• **ABOUT THIS EXERCISE**:
Pick out each line with the word "agent" from the material that follows.

• **GIVEN INFORMATION**:
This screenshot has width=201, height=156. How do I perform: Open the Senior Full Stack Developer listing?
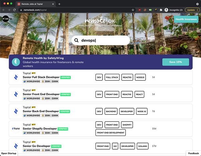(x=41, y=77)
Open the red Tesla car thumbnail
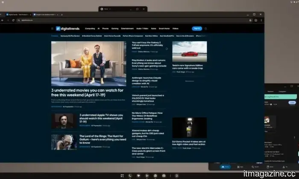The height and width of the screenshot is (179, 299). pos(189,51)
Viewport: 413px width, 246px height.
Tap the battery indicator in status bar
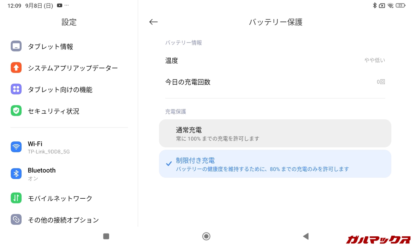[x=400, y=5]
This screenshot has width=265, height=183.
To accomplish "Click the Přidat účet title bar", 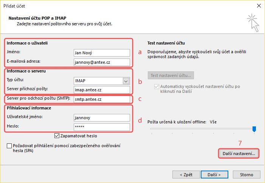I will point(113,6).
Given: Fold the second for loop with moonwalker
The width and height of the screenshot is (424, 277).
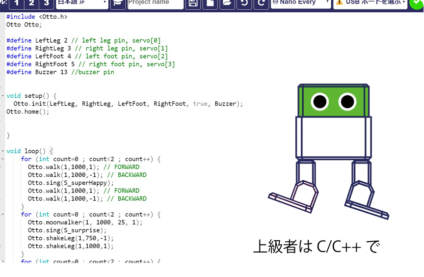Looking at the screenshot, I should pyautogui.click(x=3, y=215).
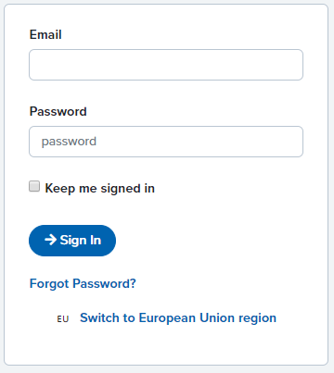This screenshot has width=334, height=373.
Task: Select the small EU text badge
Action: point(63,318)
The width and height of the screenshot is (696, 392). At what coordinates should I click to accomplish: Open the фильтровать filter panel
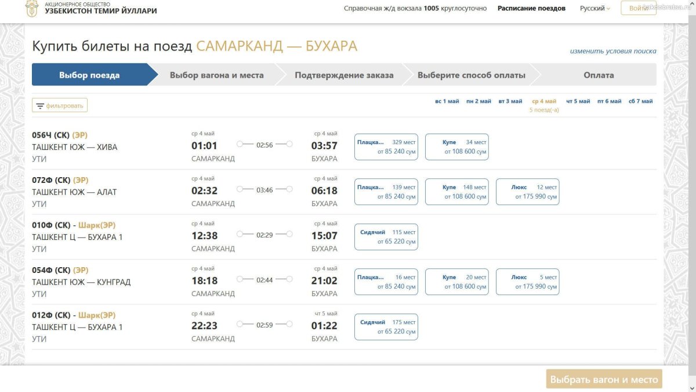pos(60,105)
---
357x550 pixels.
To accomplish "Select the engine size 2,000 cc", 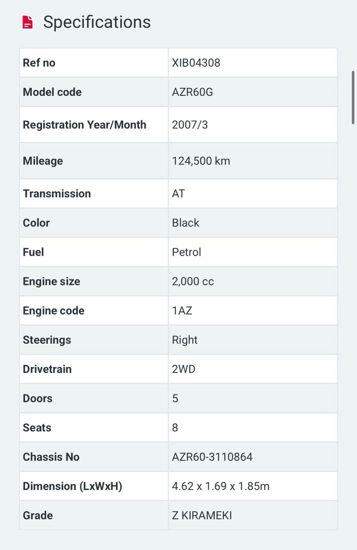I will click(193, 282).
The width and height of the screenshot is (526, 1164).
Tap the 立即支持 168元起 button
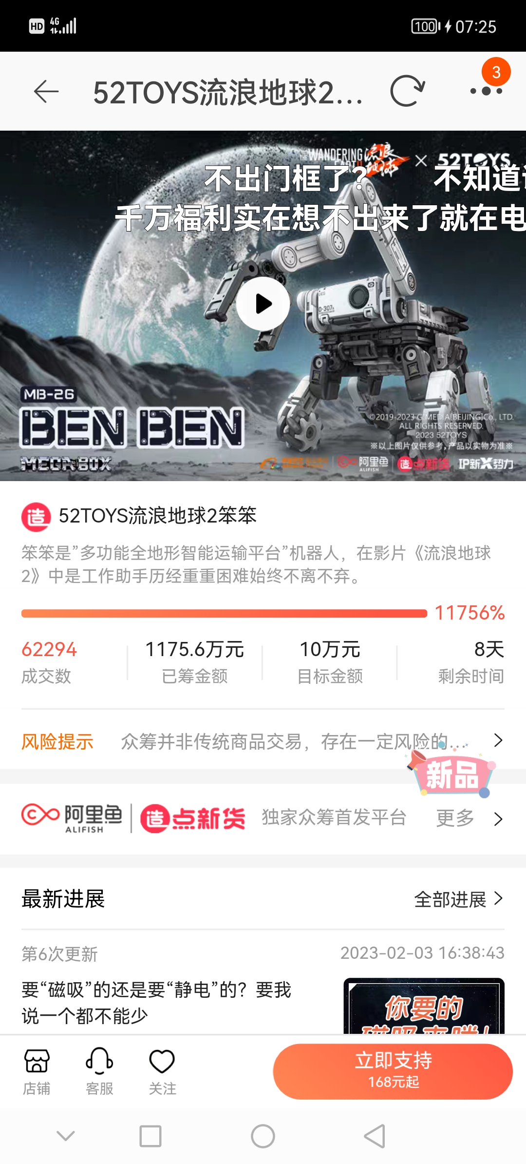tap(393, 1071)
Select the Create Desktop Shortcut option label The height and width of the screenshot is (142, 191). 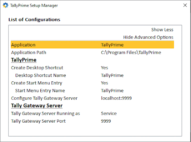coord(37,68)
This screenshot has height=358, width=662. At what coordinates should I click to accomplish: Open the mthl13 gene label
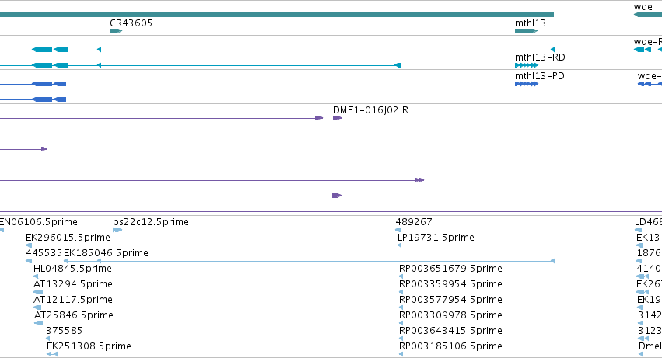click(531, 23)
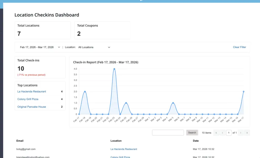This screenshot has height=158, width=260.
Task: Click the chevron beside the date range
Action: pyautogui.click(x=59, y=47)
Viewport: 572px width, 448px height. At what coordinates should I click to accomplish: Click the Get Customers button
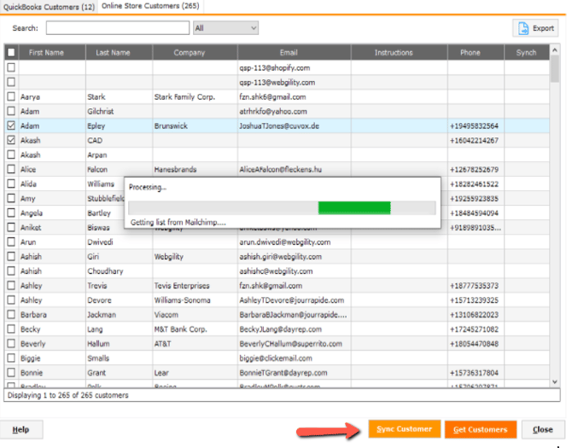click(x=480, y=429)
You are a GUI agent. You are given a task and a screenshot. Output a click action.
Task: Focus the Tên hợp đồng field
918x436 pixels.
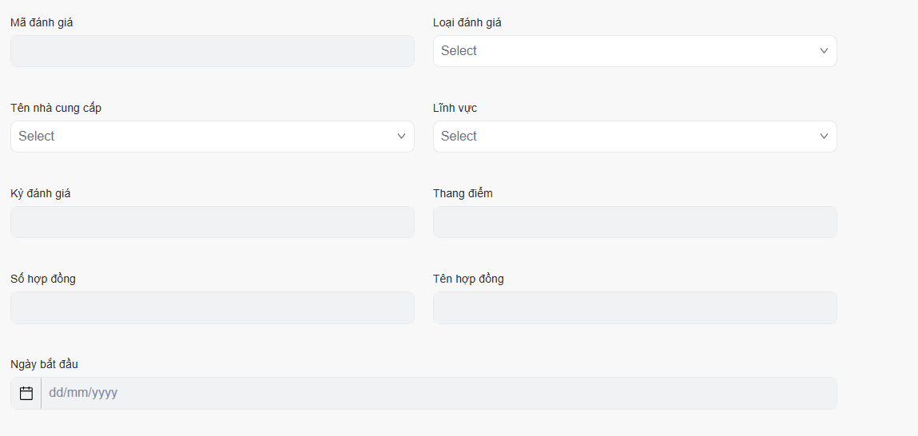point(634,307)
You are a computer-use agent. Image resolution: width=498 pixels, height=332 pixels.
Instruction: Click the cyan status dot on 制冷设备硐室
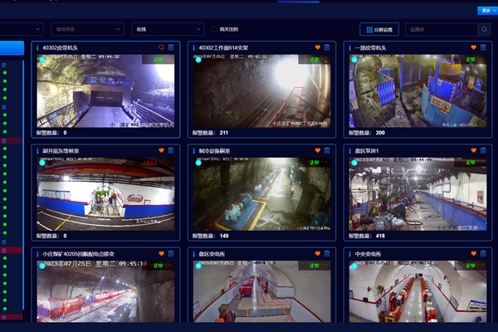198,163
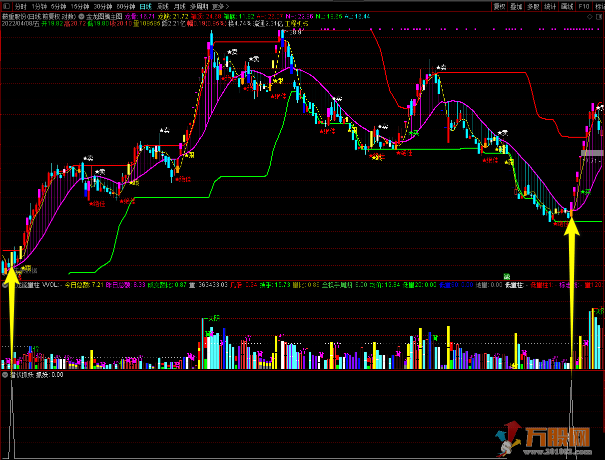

• **EXERCISE ANSWER**:
You are a GUI agent. You are given a task and a screenshot. Output a click action.
You are a computer-use agent. Image resolution: width=498 pixels, height=332 pixels.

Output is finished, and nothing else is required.